Last year, the European Parliament voted to call on EU member states to drop any criminal charges against Edward Snowden and grant him protection. This was not done as a slap in the face of America. It was meant more as an objective statement on what constitutes betraying or believing in your country. Would Germany be as inviting if Snowden was one of their own? Would England let bygones be bygones? It's doubtful, yet here we are.

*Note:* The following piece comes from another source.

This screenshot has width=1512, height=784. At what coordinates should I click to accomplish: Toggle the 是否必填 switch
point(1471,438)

Here in America there is a growing chorus of voices requesting a presidential pardon. Snowden's lawyer, Ben Wizner of the ACLU, says,

This is the paradigmatic case for which the pardon power exists. The pardon power is not for people who committed no crime, it is for people who did - but there is overriding public interest in not enforcing the letter of the law in those cases. There is no question that Snowden violated the 1917 espionage act. But there is also no question that what he did benefited the country, as even Eric Holder has acknowledged.

Right or wrong, Snowden stood up for what he believed were a massive Santa's list of sins against Americans. There's a sad irony and tragic Shakespearean aspect to loving your country and all that it represents so much that the actions you take to preserve it keep you from living inside its borders ever again. Snowden however, continues to stick to his guns. In an interview earlier this year, he called out the fallacy of the government argument that "If you've done nothing wrong, you've got nothing to hide from government spying." His response is that "it's not about having nothing to hide, it's about being you." I couldn't agree more. Our privacy is a fundamental aspect of who we are as people. Take that away and you destroy a building block of the human experience.

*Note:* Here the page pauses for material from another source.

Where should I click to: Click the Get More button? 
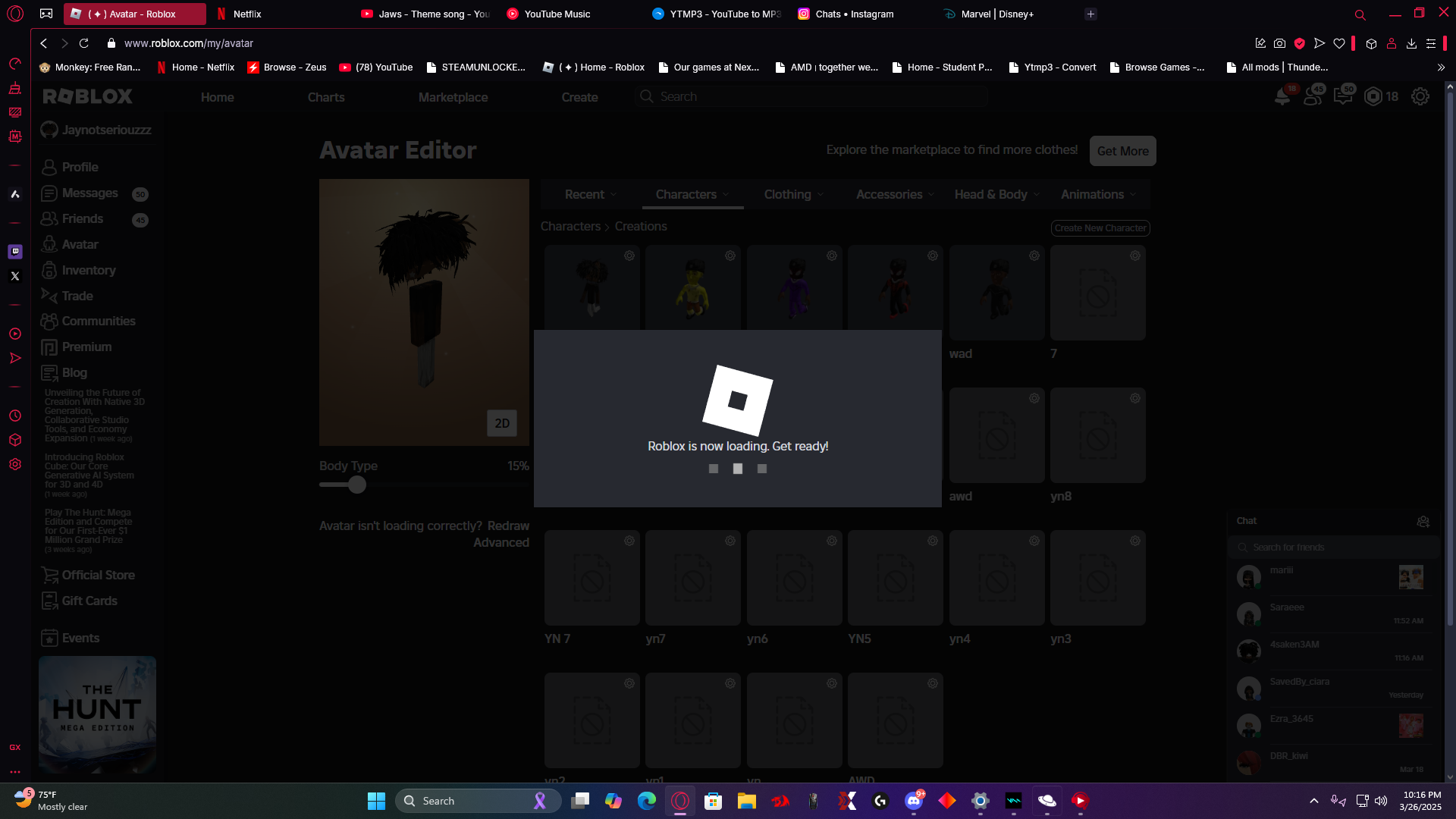pyautogui.click(x=1122, y=151)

I believe we need to reconcile what Snowden did, with the reasons why he did it, and the legal opinion of it. Despite accusations to the contrary, Snowden didn't make the country any more or less safe than it was the day before his name took over the Internet. What he did do was bring to the surface a debate this country should have started years ago. Now it's here. What we do with it will define who we are as a nation and where we go moving forward. What does America want to be? Are we the democracy we define ourselves as or a façade of what we could and were intended to be? We must seize this moment and right the ship.

Ellsberg ultimately managed to regain a semblance of normalcy and vindication for exposing the wrongs of the Vietnam War. What does the future hold for Snowden? Snowden will wear his revelations about privacy violations perpetrated against Americans and the world like a scarlet letter for the rest of his life. Fifty years from now, however, our reflection of him may change as it did Ellsberg. To borrow a line from the Hamilton musical, history has its eyes on him. He is a most unlikely villain and his exile at this point makes little sense.

We need Snowden in America - for many good reasons. For those who see him as an enemy, we have always been taught to keep our enemies close to us and there is no logic to be found in forcing him into unsavory hands far from home. There are countless reasons why we are better off with Snowden here on American soil, and like Ellsberg, not incarcerated. Those who see him as a hero believe he is a patriot who deserves his rightful standing as a free citizen in the America he cherishes. It will be interesting to see the end result, which I believe will be significantly different than the one we see today. It is time for Edward Snowden to come home.